• [Stored records]
★ ★ ★
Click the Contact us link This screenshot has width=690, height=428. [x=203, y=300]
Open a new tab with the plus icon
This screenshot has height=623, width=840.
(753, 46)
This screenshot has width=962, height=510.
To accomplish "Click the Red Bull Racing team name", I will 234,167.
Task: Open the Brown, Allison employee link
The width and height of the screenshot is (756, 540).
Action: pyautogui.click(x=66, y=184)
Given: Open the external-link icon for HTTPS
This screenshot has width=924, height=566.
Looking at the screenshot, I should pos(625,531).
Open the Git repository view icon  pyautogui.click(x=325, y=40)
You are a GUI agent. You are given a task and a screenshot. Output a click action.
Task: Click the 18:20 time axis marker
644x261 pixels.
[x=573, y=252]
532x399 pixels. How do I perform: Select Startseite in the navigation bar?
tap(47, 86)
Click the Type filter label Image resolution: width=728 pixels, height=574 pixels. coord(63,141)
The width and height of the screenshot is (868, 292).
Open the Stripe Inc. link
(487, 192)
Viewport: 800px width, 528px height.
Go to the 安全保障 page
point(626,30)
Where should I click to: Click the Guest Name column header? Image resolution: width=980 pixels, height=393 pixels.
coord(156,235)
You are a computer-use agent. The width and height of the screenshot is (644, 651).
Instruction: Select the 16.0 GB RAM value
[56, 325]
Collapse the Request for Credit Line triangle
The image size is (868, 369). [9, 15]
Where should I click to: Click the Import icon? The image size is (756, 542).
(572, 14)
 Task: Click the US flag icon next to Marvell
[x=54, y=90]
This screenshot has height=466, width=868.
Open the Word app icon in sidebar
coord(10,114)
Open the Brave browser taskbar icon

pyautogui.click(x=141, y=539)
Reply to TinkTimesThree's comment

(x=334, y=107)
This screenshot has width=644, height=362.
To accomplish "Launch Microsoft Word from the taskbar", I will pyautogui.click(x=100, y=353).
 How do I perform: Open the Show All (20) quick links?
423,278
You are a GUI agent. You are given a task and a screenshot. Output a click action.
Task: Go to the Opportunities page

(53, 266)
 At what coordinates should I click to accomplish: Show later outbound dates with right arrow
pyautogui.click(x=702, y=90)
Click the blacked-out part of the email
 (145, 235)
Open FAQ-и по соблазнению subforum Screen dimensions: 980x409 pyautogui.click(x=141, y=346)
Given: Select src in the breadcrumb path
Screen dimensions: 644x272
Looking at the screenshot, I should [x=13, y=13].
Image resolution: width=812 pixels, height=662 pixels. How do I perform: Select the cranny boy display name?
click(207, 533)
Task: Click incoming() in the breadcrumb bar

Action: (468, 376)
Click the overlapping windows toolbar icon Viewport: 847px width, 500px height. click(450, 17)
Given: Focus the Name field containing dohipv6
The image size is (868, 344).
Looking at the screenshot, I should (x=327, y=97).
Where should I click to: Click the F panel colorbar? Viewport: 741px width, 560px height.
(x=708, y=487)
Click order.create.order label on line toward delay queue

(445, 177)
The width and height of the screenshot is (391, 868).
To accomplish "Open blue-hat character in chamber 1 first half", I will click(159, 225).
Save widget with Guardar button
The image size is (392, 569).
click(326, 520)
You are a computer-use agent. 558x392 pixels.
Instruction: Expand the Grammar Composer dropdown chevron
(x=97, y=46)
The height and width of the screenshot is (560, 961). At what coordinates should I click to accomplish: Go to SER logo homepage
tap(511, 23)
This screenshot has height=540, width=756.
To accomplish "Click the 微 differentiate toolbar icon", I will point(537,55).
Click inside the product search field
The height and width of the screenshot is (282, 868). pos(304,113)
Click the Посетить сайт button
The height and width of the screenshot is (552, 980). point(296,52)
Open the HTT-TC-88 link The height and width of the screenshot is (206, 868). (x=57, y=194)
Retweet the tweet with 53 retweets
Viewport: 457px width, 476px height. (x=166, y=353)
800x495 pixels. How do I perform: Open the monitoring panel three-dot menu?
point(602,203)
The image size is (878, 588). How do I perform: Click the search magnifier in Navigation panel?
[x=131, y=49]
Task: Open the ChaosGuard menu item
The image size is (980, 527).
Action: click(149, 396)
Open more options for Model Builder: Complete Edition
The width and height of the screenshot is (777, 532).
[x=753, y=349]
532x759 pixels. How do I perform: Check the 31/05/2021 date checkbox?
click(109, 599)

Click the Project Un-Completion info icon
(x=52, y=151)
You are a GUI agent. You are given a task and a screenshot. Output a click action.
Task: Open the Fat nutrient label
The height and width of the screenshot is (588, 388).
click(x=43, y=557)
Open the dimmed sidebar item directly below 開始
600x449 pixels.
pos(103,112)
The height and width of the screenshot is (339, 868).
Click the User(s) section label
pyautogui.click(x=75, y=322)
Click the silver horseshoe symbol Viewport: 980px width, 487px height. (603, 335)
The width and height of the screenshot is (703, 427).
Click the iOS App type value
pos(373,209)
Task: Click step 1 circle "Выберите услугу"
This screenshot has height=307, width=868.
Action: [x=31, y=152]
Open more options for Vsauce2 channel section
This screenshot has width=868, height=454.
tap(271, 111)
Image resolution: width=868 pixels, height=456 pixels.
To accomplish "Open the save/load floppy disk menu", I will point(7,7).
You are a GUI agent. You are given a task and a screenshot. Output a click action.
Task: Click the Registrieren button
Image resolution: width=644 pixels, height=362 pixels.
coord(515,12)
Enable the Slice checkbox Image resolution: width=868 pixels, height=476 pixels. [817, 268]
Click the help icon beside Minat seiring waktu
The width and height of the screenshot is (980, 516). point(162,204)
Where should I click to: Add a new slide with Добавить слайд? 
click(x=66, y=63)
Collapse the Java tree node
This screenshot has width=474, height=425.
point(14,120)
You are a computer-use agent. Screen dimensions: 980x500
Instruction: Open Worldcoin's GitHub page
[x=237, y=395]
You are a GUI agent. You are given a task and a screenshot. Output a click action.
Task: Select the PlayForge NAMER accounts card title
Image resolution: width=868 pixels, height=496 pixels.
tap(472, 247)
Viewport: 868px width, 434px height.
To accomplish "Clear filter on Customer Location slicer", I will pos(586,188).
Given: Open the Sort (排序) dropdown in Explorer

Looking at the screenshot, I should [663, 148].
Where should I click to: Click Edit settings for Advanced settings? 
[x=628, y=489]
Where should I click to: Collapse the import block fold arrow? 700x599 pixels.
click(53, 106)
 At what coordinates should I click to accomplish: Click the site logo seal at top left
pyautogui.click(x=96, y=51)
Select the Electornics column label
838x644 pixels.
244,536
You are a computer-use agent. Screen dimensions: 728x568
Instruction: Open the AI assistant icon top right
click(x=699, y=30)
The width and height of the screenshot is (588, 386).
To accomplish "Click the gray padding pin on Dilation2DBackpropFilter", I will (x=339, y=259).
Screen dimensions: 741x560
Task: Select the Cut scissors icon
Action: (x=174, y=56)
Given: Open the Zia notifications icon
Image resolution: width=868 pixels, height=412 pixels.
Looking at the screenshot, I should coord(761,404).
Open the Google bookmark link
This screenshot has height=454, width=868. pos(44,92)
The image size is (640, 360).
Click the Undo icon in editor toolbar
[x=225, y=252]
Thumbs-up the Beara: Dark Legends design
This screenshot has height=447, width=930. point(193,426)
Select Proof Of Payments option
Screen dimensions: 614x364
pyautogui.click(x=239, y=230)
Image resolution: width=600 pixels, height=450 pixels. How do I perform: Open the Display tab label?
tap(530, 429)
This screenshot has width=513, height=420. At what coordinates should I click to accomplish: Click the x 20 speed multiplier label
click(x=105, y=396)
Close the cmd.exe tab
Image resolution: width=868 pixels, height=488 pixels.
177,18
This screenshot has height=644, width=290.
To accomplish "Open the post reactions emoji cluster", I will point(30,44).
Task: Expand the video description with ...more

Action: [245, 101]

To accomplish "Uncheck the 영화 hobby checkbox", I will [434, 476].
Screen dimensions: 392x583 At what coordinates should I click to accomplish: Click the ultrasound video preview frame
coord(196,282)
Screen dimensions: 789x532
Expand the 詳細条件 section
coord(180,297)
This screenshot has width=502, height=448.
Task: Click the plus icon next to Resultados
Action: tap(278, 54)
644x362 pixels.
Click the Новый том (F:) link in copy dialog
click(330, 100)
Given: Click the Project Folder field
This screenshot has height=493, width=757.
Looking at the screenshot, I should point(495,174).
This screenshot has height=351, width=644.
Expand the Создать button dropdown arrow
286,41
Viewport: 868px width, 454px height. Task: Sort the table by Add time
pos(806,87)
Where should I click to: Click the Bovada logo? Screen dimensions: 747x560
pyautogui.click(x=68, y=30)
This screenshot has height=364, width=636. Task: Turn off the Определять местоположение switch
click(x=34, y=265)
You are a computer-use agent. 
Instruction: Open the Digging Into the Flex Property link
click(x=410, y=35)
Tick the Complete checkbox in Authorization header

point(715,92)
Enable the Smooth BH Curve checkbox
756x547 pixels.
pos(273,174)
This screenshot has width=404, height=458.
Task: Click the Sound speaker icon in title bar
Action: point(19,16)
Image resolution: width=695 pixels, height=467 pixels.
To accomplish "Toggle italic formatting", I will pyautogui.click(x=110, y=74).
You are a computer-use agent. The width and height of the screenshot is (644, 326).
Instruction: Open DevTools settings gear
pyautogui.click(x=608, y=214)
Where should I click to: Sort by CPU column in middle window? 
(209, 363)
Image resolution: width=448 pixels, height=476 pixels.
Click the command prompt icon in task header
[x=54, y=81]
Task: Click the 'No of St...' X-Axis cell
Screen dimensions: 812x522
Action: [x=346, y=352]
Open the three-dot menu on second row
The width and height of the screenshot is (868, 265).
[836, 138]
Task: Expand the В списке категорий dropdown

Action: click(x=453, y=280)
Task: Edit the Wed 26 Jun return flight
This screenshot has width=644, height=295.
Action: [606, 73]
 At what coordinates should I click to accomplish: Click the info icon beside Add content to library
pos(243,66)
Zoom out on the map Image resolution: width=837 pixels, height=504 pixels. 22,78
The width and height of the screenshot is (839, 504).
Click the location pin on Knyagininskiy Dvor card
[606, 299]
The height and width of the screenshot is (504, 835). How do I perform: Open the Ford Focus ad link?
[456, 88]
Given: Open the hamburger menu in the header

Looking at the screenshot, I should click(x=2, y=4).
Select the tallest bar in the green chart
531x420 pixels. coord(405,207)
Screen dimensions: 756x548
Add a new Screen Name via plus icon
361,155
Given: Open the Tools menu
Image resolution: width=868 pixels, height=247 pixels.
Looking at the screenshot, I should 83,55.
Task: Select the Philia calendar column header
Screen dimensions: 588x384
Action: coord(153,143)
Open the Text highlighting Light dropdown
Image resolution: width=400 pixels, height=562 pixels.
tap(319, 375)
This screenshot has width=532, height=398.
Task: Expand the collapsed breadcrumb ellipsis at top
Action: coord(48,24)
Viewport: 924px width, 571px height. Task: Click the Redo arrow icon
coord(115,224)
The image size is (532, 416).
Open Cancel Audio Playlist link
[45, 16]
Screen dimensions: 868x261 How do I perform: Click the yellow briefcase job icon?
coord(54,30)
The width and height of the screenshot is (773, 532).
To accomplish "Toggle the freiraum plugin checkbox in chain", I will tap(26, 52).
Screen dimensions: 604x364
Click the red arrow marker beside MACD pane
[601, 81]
★ ★ ★
• [TRY IT]
Restate word for word only the lines above from the line containing "This screenshot has width=513, height=420." to the line containing "Given: Click the Project Folder field", both of them included.

• [RESPONSE AREA]
This screenshot has width=513, height=420. At what coordinates should I click to accomplish: Click the x 20 speed multiplier label
click(x=105, y=396)
Close the cmd.exe tab
Image resolution: width=868 pixels, height=488 pixels.
177,18
This screenshot has height=644, width=290.
To accomplish "Open the post reactions emoji cluster", I will point(30,44).
Task: Expand the video description with ...more

Action: [245, 101]

To accomplish "Uncheck the 영화 hobby checkbox", I will [434, 476].
Screen dimensions: 392x583 At what coordinates should I click to accomplish: Click the ultrasound video preview frame
coord(196,282)
Screen dimensions: 789x532
Expand the 詳細条件 section
coord(180,297)
This screenshot has width=502, height=448.
Task: Click the plus icon next to Resultados
Action: tap(278, 54)
644x362 pixels.
Click the Новый том (F:) link in copy dialog
click(330, 100)
Given: Click the Project Folder field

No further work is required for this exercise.